(Data records)
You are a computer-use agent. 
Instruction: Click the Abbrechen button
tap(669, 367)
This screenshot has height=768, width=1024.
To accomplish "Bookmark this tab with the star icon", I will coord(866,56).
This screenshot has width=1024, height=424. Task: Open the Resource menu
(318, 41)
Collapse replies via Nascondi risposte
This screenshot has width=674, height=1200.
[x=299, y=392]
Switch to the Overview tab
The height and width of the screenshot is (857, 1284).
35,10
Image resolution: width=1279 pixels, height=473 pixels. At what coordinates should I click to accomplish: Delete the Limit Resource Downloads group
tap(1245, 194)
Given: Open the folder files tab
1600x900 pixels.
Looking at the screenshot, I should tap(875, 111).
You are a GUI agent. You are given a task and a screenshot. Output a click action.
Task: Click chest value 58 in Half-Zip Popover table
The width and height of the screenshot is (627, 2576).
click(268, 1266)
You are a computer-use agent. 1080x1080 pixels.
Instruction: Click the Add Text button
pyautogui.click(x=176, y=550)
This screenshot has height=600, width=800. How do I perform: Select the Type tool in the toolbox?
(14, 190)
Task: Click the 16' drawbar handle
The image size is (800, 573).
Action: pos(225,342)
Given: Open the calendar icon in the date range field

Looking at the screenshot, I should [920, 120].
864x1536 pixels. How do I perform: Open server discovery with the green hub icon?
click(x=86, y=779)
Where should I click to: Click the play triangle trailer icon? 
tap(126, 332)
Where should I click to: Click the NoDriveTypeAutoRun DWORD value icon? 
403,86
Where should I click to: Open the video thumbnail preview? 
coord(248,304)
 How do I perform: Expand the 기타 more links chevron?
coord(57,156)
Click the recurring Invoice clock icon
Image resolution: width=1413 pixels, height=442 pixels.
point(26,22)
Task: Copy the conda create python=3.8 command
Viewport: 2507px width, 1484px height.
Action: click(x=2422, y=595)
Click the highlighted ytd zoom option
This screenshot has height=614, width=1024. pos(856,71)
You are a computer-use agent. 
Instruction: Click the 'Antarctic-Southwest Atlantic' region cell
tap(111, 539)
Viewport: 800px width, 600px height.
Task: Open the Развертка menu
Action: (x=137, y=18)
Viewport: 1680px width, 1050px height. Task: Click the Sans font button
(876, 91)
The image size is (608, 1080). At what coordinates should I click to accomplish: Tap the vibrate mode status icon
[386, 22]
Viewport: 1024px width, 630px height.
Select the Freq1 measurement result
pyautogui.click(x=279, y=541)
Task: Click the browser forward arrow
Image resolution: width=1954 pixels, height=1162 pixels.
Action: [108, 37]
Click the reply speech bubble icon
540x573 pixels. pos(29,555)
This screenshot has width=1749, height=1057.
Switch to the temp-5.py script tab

### [What to do]
Print out all of the data above word for word.

### [Answer space]
You are a computer-use agent. 
Instruction: Click the Abbrechen button
tap(669, 367)
This screenshot has height=768, width=1024.
To accomplish "Bookmark this tab with the star icon", I will coord(866,56).
This screenshot has width=1024, height=424. Task: Open the Resource menu
(318, 41)
Collapse replies via Nascondi risposte
This screenshot has width=674, height=1200.
[x=299, y=392]
Switch to the Overview tab
The height and width of the screenshot is (857, 1284).
35,10
Image resolution: width=1279 pixels, height=473 pixels. At what coordinates should I click to accomplish: Delete the Limit Resource Downloads group
tap(1245, 194)
Given: Open the folder files tab
1600x900 pixels.
Looking at the screenshot, I should tap(875, 111).
You are a GUI agent. You are given a task and a screenshot. Output a click action.
Task: Click chest value 58 in Half-Zip Popover table
The width and height of the screenshot is (627, 2576).
click(268, 1266)
You are a computer-use agent. 1080x1080 pixels.
Instruction: Click the Add Text button
pyautogui.click(x=176, y=550)
This screenshot has height=600, width=800. How do I perform: Select the Type tool in the toolbox?
(14, 190)
Task: Click the 16' drawbar handle
The image size is (800, 573).
Action: pos(225,342)
Given: Open the calendar icon in the date range field

Looking at the screenshot, I should [920, 120].
864x1536 pixels. How do I perform: Open server discovery with the green hub icon?
click(x=86, y=779)
Where should I click to: Click the play triangle trailer icon? 
tap(126, 332)
Where should I click to: Click the NoDriveTypeAutoRun DWORD value icon? 
403,86
Where should I click to: Open the video thumbnail preview? 
coord(248,304)
 How do I perform: Expand the 기타 more links chevron?
coord(57,156)
Click the recurring Invoice clock icon
Image resolution: width=1413 pixels, height=442 pixels.
point(26,22)
Task: Copy the conda create python=3.8 command
Viewport: 2507px width, 1484px height.
Action: click(x=2422, y=595)
Click the highlighted ytd zoom option
This screenshot has height=614, width=1024. pos(856,71)
You are a computer-use agent. 
Instruction: Click the 'Antarctic-Southwest Atlantic' region cell
tap(111, 539)
Viewport: 800px width, 600px height.
Task: Open the Развертка menu
Action: (x=137, y=18)
Viewport: 1680px width, 1050px height. Task: Click the Sans font button
(876, 91)
The image size is (608, 1080). At what coordinates should I click to accomplish: Tap the vibrate mode status icon
[386, 22]
Viewport: 1024px width, 630px height.
Select the Freq1 measurement result
pyautogui.click(x=279, y=541)
Task: Click the browser forward arrow
Image resolution: width=1954 pixels, height=1162 pixels.
Action: [108, 37]
Click the reply speech bubble icon
540x573 pixels. pos(29,555)
This screenshot has width=1749, height=1057.
Switch to the temp-5.py script tab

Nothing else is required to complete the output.